Tuesday, March 03, 2009

Upon this Rock

The temperature was dropping into the single digits.  The wind was howling white.  The stars and their crescent queen shone weakly through a slash in the clouds.  There appeared to be more light coming from the glowing snow than the frozen sky.  For anyone fool enough to be out, exposed skin burned, eyes watered, breath froze.

i was in my element.  i stood at the highest peak of carcass basin and flabbergasped.  i had ascended to the edge of the precipice to test my courage against another drop into the basin itself.  Each descent was a near death experience.  A falling sensation, numbness, all going white, then there was a thump, temporal pain and fear followed by an out of body moment.  It was as if one was rising above the earth, weightless, a spirit free from both the mundane and the profane.  Then tumbling, smashing, crashing down again and there you are, in your sore, battered body again, gasping for air.  Not a run to be taken lightly.
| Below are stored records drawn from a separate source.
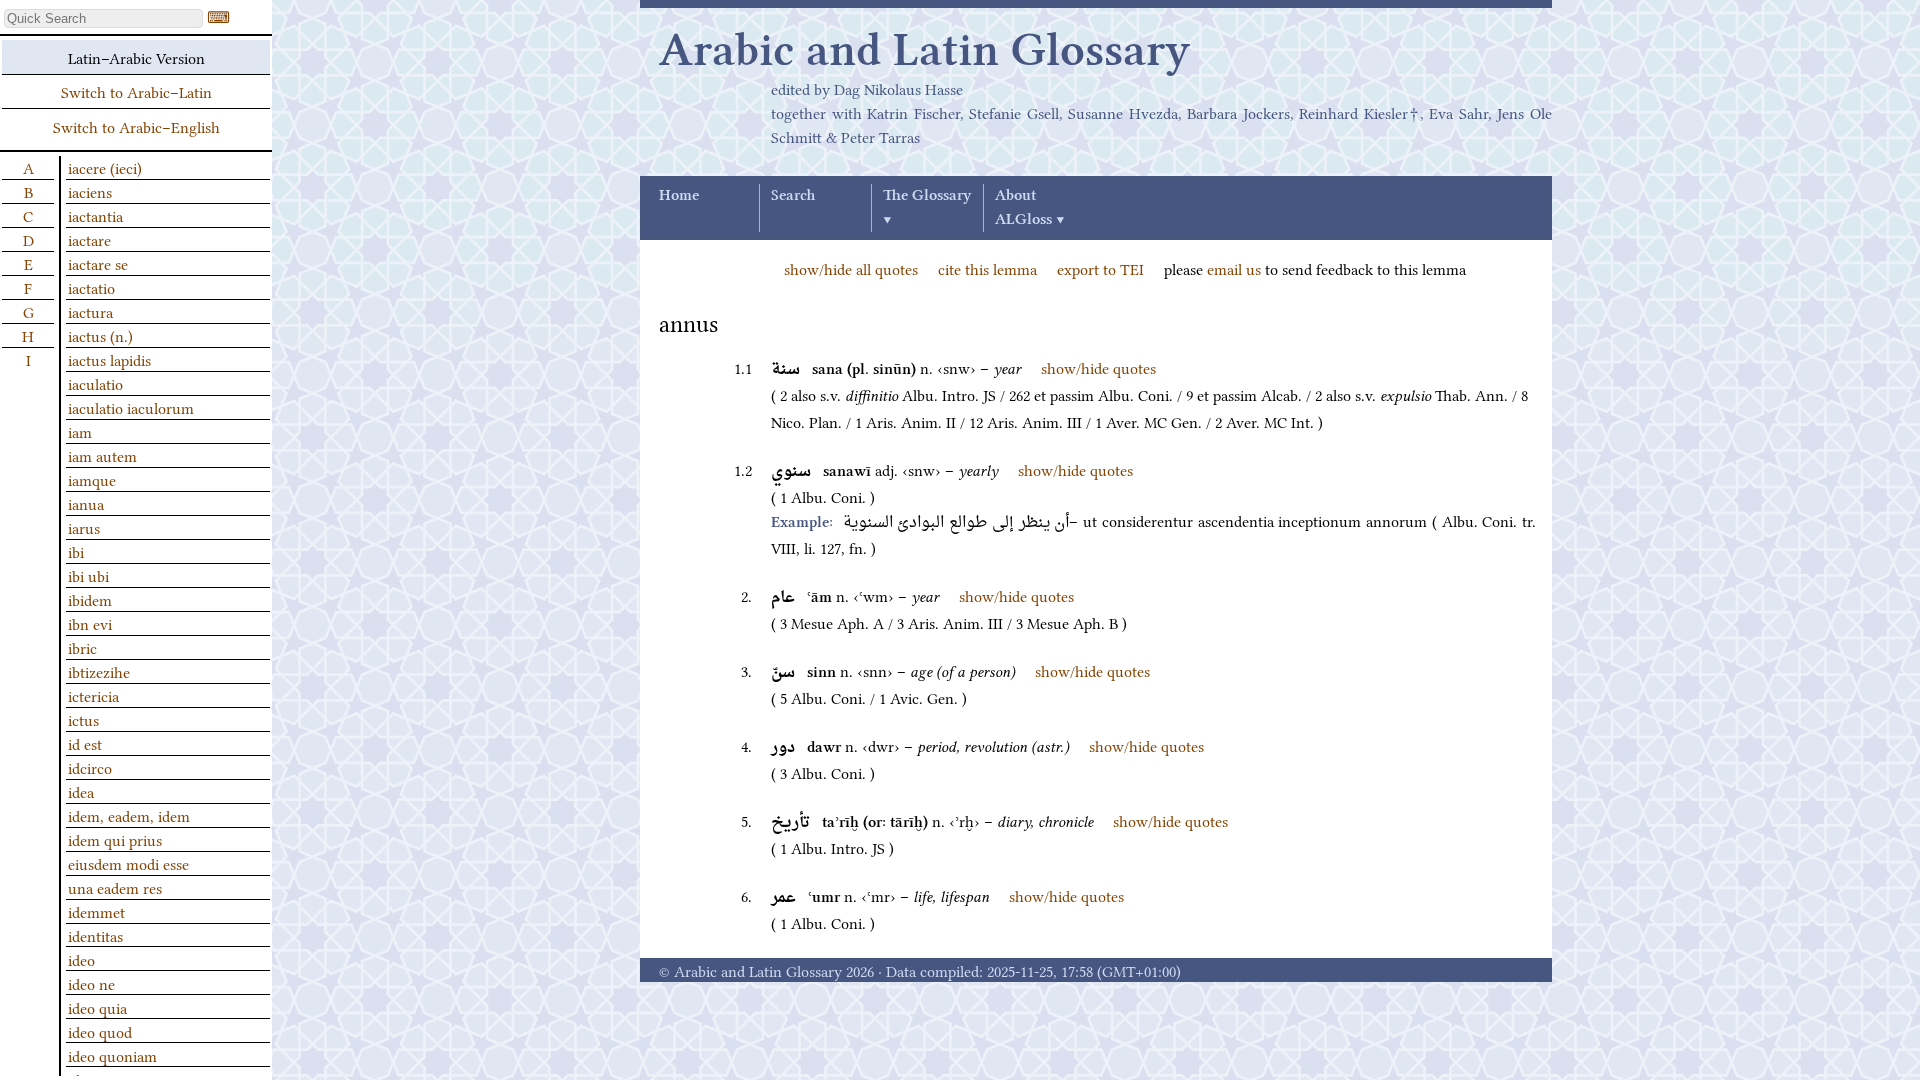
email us (1234, 268)
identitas (95, 935)
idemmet (96, 911)
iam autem (102, 455)
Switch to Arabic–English (136, 126)
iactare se (98, 263)
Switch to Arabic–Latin (136, 91)
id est (85, 743)
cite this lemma (987, 268)
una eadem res (115, 887)
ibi (76, 551)
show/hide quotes (1098, 367)
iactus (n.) (100, 335)
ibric (82, 647)
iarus (84, 527)
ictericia (93, 695)
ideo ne (91, 983)
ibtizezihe (99, 671)
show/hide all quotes (851, 268)
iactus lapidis (109, 359)
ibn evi (90, 623)
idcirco (90, 767)
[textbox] (103, 18)
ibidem (90, 599)
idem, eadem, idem (129, 815)
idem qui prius (115, 839)
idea (81, 791)
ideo (81, 959)
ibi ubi (88, 575)
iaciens (90, 191)
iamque (92, 479)
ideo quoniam (112, 1055)
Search (793, 196)
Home (679, 196)
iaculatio (95, 383)
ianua (86, 503)
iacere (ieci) (105, 167)
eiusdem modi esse (128, 863)
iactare (89, 239)
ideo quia (97, 1007)
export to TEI (1100, 268)
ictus (83, 719)
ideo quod (100, 1031)
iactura (90, 311)
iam (80, 431)
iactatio (91, 287)
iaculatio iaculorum (131, 407)
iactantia (95, 215)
That's what i had climbed here to do but before i could throw sled and body over the edge.  The wind took me.  It came blasting across the snow shrouded wastes, broken only by huddled and shivering houses.  Which is to say, laughing at man's foolishness.  It struck me and roared on and i was inside it and there was nothing to do but laugh with it.  It brought my head up to see the stars which seemed to have come closer, it pulled my head down to view Elwood station in it's entirety.  From fricken coop to mailbox and all trees in between.  Lit up like some ship in the dark sea, alight but only seeming to emphasize it's frailty before the infinite.  Beautiful, yet ridiculous.  All my earthly labor lay before me and i was not proud.  My mind and eyes ran to my sons.  One seeking shelter within my earthly labor, shunning our mad company and the other struggling to join me atop the hill.  i saw their differences.  i saw how one made my job easier by seeking me and the other made me seek him.  And yet deeper was my wife who was not even foolish enough to attempt our idea of fun.  What must i do to reach her?  How can i express this mad joy?  Not at the falling but at the elements forcing me to admit that i am not the center of the universe and yet i am a cherished member of it: a son who sometimes seeks and sometimes must be sought.  This glimpse of both my proper perspective before God and How he must see me at times.  In this momentary revelation i wondered at tomorrow.  Should i call another snow day and stay home or go to work?  Believe it or not, that was a hard decision that had been left utterly to me.  Mundane, Profane, Insane and Sacred all swirled in that wind.

Happ finally crested the hill and asked me what i was doing still standing there.  So i told him all the things that i had thought of, alas without the poetry of recollection.  

"That's a lot to think about in five minutes,"  He remarked.

"When you're an adult you have to do your thinking when you get the chance.  Cause most of the time people will be telling you what to think."  He merely hummed at this.  i don't know if he was thinking that adulthood sucks or that i'm terribly cynical.  "Most of all," i added, "i thought that the stars looked so close that i felt closer to God and then i remembered that He's not up there, He's here... with us.  And He wants to go for another run."  And i threw body and sled over the precipice.

Now i'm sure that the rock had lay under the snow there all along.  Yet somehow, despite our tracks being all around it, we had yet to uncover it's lurking dorsal ridge.  On this run however, my near death experience came a little nearer and i found myself, abruptly halted mid run, holding the sled by it's one remaining handle, the other being torn out by the impact and laying on my back, listening to the wind overhead and the snickering stars.

"Perhaps i heard wrong.  i think He may want to go inside and see what Mom and Rascal are up to."


1 comment:

  1. Anonymous4/3/09

    What an absolutly great piece of writing Son. It gave me a sense of being there with you and Happ. I would have loved to have gone over the precipice with you.